PP13.2 – 3042: Infantile spasms in an infant with anti-NMDA receptor encephalitis secondary to HSV-1 encephalitis

Abstract

Objective The recent identification of NMDAR antibodies causing choreoatethosis post-herpes simplex encephalitis (HSE) has provided a proof of principle that relapsing symptoms post-HSE are immune mediated. We report the first patient with anti-NMDAR encephalitis post-HSE and infantile spasms. Methods Review of patient's clinical information. Immunological studies as previously reported. Results An 11-month-old boy was admitted to our Pediatric Intensive Care Unit for status epilepticus and fever.
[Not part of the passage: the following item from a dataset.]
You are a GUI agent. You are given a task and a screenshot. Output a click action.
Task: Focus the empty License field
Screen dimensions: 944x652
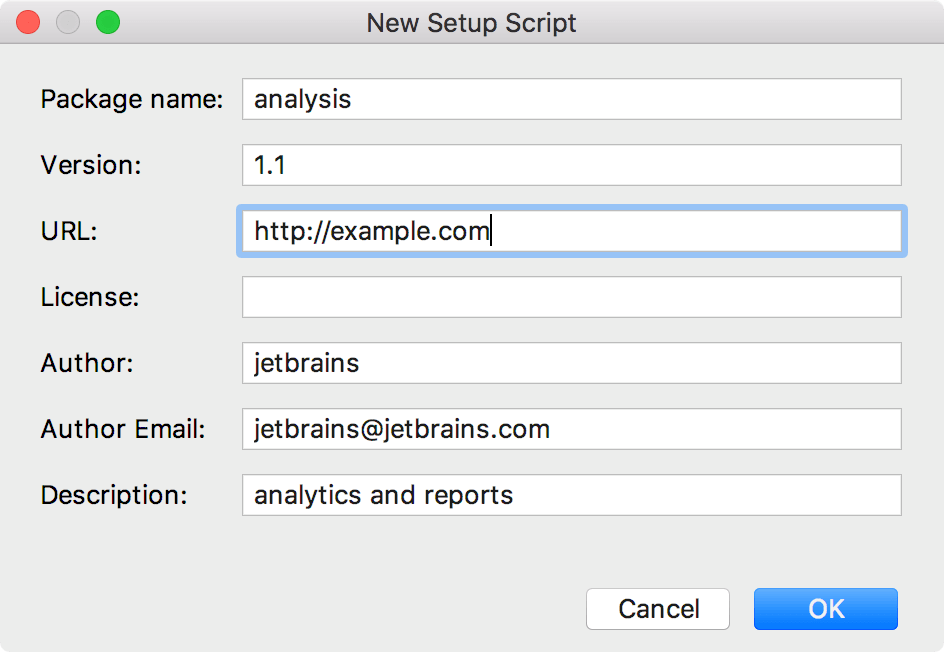[x=570, y=297]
The CSF showed 25 WBC/uL and the PCR was positive for HSV1. Intravenous acyclovir was started and over the next days 3 days he developed simple partial seizures that were initially well controlled with valproate (VPA). On day 19th after HSE onset he was readmitted for irritability, impaired interaction, involuntary movements (head shaking and facial twitching), and spasms with EEG hypsarrhythmia. The CSF revealed mild pleocytosis, negative HSV-1 PCR and high titers of NMDAR antibodies. Repeated MRI showed progression of T2/FLAIR abnormalities and intense contrast enhancement that was not present in previous studies. He was treated with midazolam, VPA, vigabatrin and immunotherapy (iv methylprednisolone, IVIg, rituximab, cyclophosphamide) without symptom improvement. Spasms and EEG paroxysmal activity progressively worsened and evolved towards a super-refractory status epilepticus, which was eventually controlled with barbiturate coma, lacosamide and ketogenic diet (KD). Seventy days after HSE onset he underwent plasma exchange for persisting coma and generalized choreoathetosis with partial clinical improvement of symptoms. KD was discontinued after 3 months of seizure control and EEG activity improvement. Conclusion Early onset infantile spasms post-HSE can be caused by anti-NMDAR encephalitis. Recent advances in the genetics of West syndrome (GRIN2B mutations – encoding the NR2B subunit of the NMDA receptor) and the animal model for West syndrome (induced by NMDA) support this hypothesis. Plasma exchange and KD were the most effective treatments in our patient.